As a departure from the vocal music renditions that this playlist focuses on, we have the maestro Ravi Shankar take us on a breezy walk through the Malhar domain. The virtuoso opens the composition with such effortless ease, taking us into the fold of rain-ecstasy from the first note.
The same is true of Vidushi Kishori Amonkar's rendition of a madhya-laya bandish (medium tempo composition) in Miyaan ki Malhaar: her taans flow like water; and the crescendo of the raga experience on the higher notes is impeccable!
To change the mood, we tune into "Bol re Papihara", a film song from Guddi (1971); which uses a traditional composition in Miyaan ki Malhaar but adapts it to fit the structure of a film song. To compare notes, listen to Pandit Kumar Gandharva singing the Khayal composition with his characteristic individualism and spirit of experimentation.
We close the Miyaan ki Malhaar chapter with a devotional rendition from Jayadeva's Gita Govinda, interestingly, not by a Hindustani but a Carnatic vocalist, Sikkil Gurucharan.
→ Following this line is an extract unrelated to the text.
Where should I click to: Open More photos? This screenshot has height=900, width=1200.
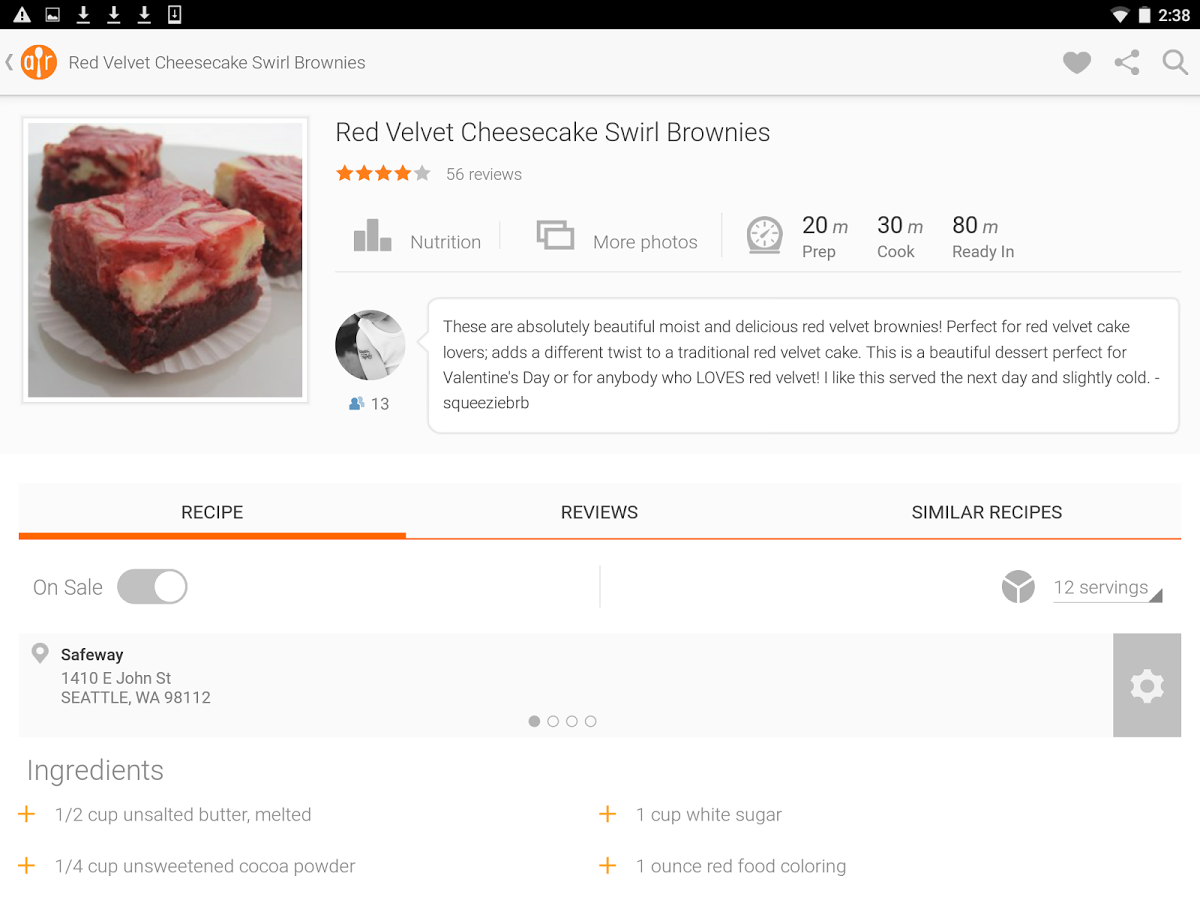pyautogui.click(x=616, y=238)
We now turn our attention to Gaud Malhar, another very popular Malhaar variant; with many versions and sub-types of its own. Emotively, Gaud Malhaar brings in a sweetness to the Malhaar gamut, with its Shruti-madhur (sweet tonal quality) temperament.
Pandit Ulhas Kashalkar takes us on a leisurely journey with a popular Vilambit khayal : Kahe Ho; followed by a Tarana, a composition that uses abstract syllables. Follow up with a rendition by the stalwart Yashwantbua Joshi, who was one of the last singers that typified robust old-school Gayaki (Gwalior and Agra Gharanas).
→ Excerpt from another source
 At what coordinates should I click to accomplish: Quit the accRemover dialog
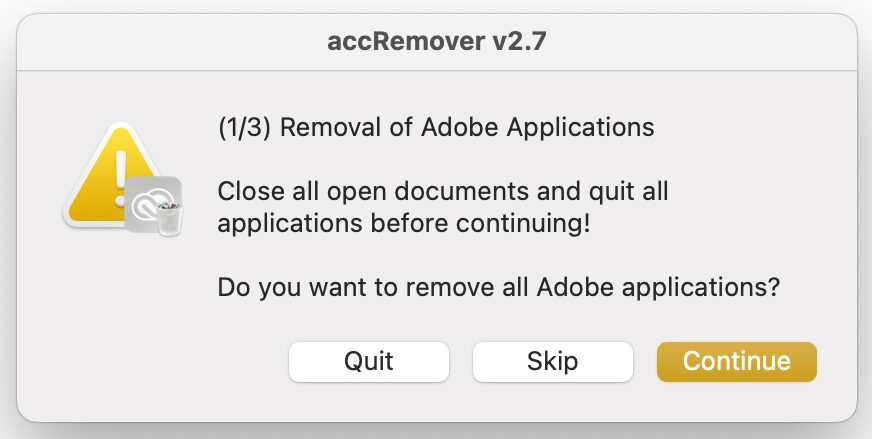368,361
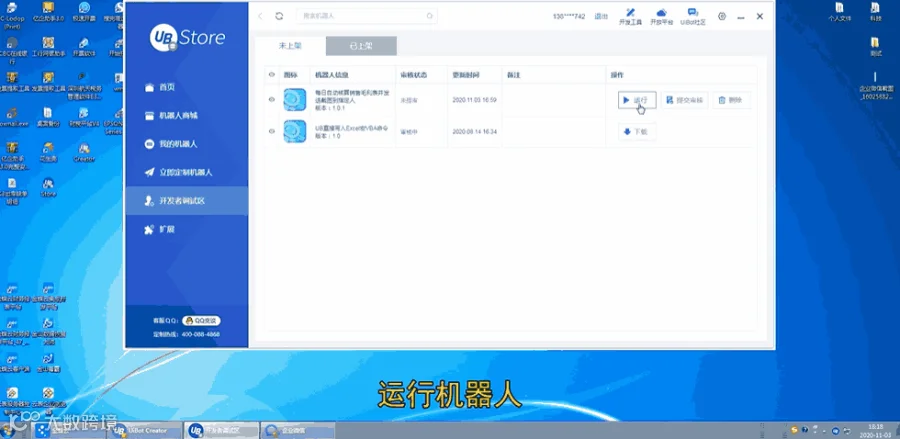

We then delve into Nat Malhar, a playful and pleasant amalgam of the kernels of Nat and Malhaar. Tana-Riri make a comeback with yet another Tansen composition that starts with talk of how the rain entices sensual awakenings and longing, moving on to thoughts of channelising this energy towards self-actualisation.
Gyanendra Prasad Goswami, of the Bishnupur gharana, used the playful aspect of this raga to etch a rendition of the charismatic dance of Krishna, in a beautiful Bengali composition.
The Malhar story can go on indefinitely, with a large variety of sub-Ragas that form an expansive family tree. Some of these are very intricate, complex and possibly hence, not so much in circulation. From this branch of the tree, we present renditions of Meera Malhaar by Vidushi Kishori Amonkar; and Dhuliya Malhaar by Pandit Jasraj.
And finally, our beloved Malhaar goes international: with John Mayer's Indo Jazz Fusion. John Mayer was known primarily for his fusions of jazz with Indian music in his British-based group.